## BEGIN RECORDS PROVIDED

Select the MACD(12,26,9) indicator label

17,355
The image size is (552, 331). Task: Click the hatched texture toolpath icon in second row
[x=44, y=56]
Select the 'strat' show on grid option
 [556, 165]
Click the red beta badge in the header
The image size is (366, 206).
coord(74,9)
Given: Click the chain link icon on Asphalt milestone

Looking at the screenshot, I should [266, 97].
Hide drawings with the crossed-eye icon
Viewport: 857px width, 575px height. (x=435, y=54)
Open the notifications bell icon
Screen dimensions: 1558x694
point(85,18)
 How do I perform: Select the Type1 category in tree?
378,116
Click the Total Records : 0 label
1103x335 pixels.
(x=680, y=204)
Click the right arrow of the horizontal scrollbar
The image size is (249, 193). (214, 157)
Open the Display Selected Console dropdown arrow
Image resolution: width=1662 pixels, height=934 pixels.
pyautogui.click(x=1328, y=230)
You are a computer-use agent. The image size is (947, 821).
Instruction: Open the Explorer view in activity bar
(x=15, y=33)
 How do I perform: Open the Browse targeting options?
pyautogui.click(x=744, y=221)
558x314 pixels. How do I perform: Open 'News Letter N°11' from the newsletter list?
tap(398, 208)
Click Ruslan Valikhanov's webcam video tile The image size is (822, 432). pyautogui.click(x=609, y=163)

## END RECORDS PROVIDED

EXERCISE BRIEF =
Copy out the records word for word, starting with the line that contains "How do I perform: Open the" and continuing through the end of the records.

OUTPUT BELOW =
 How do I perform: Open the Browse targeting options?
pyautogui.click(x=744, y=221)
558x314 pixels. How do I perform: Open 'News Letter N°11' from the newsletter list?
tap(398, 208)
Click Ruslan Valikhanov's webcam video tile The image size is (822, 432). pyautogui.click(x=609, y=163)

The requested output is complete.